By Shelley Neese
Purim is the holiday when Jews (and many Christians) remember the story of Esther. Esther was an ordinary Jewish girl who became Queen of the Persian Empire. God placed Esther in the right place at the right time. When the evil Haman issued a plan for all the Jews in the Empire to be killed, Esther confronted the King and told him of Haman’s intentions. The plan was reversed and instead of killing all the Jews, Esther’s people were honored.
Purim is a celebration of God’s providence and Esther’s courage. The holiday falls sometime around February or March every year. In 2021, Purim was on February 25th. It is traditional to dress up in costume, eat sweets, and read the story of Esther together with a group of friends or family.
I usually bring my family to the local Chabad to hear the story read at a rapid speed in Hebrew and to celebrate with the Jewish community a holiday that I am committed to remembering each year. When reading the Megillah, every time the readers say the name Haman, the crowd is supposed to boo, hiss, and clang noise makers. It is a clever way to make sure the youngest ears are listening throughout the long story.
Esther understood the risk she was taking on herself by approaching the king and challenging the edict of his vizier Haman (BOO!). However, Esther promised her uncle Mordechai, “I will do all I can to change this.” She asked for prayer and fasting but promised to intervene for her people even if it meant she was killed.
I hope that you find a way to use the holiday of Purim, even retroactively, to celebrate this hero of the Bible, learn from her actions, and make your own commitments to do what is right in the face of evil, to stand by the Jewish people amidst the rise of antisemitism, and to find your own purpose for which you were called.
The Dead Sea Scrolls have almost every book of the Bible represented in the caves around Qumran except the Book of Esther.
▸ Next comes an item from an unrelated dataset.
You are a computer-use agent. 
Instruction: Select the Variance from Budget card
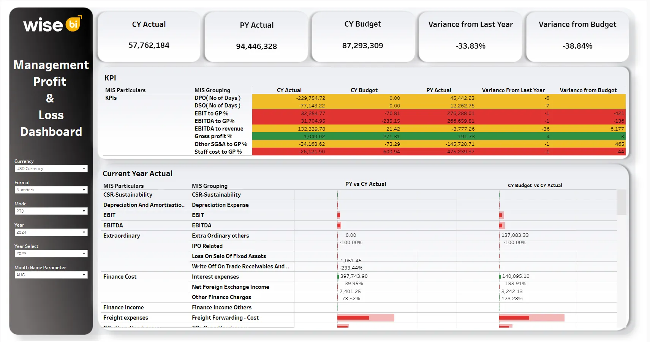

Some have scratched their heads at this to try and figure out why the Essenes did not keep the Book of Esther in their library. The most likely answer is that the Dead Sea Scrolls were a genizah, a repository for holy Jewish texts that had the name of God in print. Esther, however, never has the name Yahweh in its text. So, it would not technically need to be included in a genizah. But the book never needs to spell out the name of God. With every plot twist, with every divine intervention, and appointed hour, God’s hand is all over the story of Esther.
I have been asking all of you with us at Jerusalem Connection for the last year to share with us what you hear the Lord saying to you during this global pandemic. How do we see God’s hand in the strangeness that has been 2020 and now 2021? From what I have heard and discerned from all of you, God has not spoke loudly, but He has led quietly in the still moments of your slowed lives. And though we do not see the exact purpose and path that God has laid out in the events of the last twelve months, we see His handprint everywhere and know that He is working on the macro and micro level, just as he did for the Jews living in exile in Persia.
We encourage you to recognize the resurgence of antisemitism in our time and read the stories of Jews and Christians working together to combat it around the world in 2021. Released this month is the new book, The Casualty of Contempt. There are so many stellar contributing authors, including our very own Amy Zewe, who author the chapter called “When Compassion Goes Awry—Young Christian college students and professionals are abandoning their faith to join social justice causes: An Examination.”
Go to our website and for the suggested donation of twenty dollars, we will send you a signed copy!
Or feel free to mail your donation, with the note Casualty of Contempt, and we will ship your book out.
Please continue to keep Jim Hutchens in your prayers. He has now received the vaccine so he will hopefully soon be able to receive visitors and inch towards normalcy with his family and friends again. Please pray for his physical strength which at times fails him, but his heart and mind are as close to the Lord as ever.